Earlier today, as Colorado Reps. Diana DeGette and Jared Polis (but not Rep. John Salazar, who co-sponsored the bill last year but decided not to this year) prepared to introduce the anti-Frac Act of 2009, Denver Post columnist Susan Greene made sure to coordinate that effort with a broadside of her own. To wit: “Oil and water don’t mix, so lose loophole.” A quick separation of fact and fiction is laid out below.

CLAIM: “Dick Cheney’s infamous 2005 Energy Policy Act exempted so-called “fracking juices” from the federal Safe Drinking Water Act, the law protecting water supplies.”

FACT: The bipartisan 2005 energy bill, a bill supported by then Sen. Barack Obama, clarified that Congress never intended hydraulic fracturing to be regulated under Safe Drinking Water Act (SDWA).
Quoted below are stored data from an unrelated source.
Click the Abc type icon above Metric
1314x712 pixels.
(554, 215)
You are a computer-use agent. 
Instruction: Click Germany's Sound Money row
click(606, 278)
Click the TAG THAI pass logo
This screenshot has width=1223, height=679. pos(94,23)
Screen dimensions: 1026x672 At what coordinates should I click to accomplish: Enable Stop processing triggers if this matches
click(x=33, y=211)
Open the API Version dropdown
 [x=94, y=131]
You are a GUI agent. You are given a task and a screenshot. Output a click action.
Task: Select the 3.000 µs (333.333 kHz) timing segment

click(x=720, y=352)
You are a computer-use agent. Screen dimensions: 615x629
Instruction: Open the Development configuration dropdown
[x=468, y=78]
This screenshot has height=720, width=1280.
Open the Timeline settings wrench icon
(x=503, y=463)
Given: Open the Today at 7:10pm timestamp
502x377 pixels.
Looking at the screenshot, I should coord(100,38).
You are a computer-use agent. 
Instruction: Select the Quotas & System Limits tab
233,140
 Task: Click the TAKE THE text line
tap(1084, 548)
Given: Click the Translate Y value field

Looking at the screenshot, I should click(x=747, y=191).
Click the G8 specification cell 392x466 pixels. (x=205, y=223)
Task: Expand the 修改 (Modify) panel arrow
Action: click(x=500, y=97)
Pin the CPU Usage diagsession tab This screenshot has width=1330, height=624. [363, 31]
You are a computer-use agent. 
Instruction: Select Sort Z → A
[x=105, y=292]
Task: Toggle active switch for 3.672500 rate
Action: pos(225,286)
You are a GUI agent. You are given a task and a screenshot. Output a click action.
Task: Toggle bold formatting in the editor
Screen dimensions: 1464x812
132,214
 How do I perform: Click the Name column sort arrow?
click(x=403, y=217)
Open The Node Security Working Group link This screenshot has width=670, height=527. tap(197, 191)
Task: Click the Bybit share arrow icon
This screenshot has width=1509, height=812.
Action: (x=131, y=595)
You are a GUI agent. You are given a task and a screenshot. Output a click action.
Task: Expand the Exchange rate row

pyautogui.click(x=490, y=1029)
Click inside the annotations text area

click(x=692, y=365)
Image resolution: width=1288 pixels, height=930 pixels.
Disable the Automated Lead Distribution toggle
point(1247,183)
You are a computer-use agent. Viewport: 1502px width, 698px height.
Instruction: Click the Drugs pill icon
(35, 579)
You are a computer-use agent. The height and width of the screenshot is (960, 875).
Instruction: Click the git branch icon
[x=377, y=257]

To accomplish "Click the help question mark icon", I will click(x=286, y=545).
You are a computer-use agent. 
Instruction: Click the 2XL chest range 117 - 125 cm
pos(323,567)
Hydraulic fracturing has a 60-year record of strong local and state regulation and has never – repeat, never – resulted in a single instance of groundwater contamination. The Environmental Protection Agency (EPA) under Presidents Clinton and Bush, the Groundwater Protection Council and the Interstate Oil and Gas Compact Commission concluded that this practice is environmentally safe.

CLAIM: “Most wells in Colorado are blasted with fracking fluids, which are known to contain benzene and other carcinogens. Like the ozone hole, it’s an issue that can freak you out. Especially, say, if you drink water.”

FACT: The fluids used in the process, which itself takes place thousands of feet below the water table, are more than 99 percent water and sand. What’s more, extensive precautions are taken to case wells near the surface to prevent any leakage of fracturing fluid, oil or natural gas. And, in 2004, the EPA issued a landmark report examining the question of safety as it relates to hydraulic fracturing, finding “the injection of hydraulic fracturing fluids” poses “minimal threat to USDWs.” In arriving at that conclusion, EPA stated it had “reviewed more than 200 peer-reviewed publications, other research, and public comments.”

CLAIM: “The industry also is attacking claims that fracking is a risk to water quality. Just in time for federal hearings, a front group called, ironically, the Groundwater Protection Council, published a report claiming the fluids cause no harm.”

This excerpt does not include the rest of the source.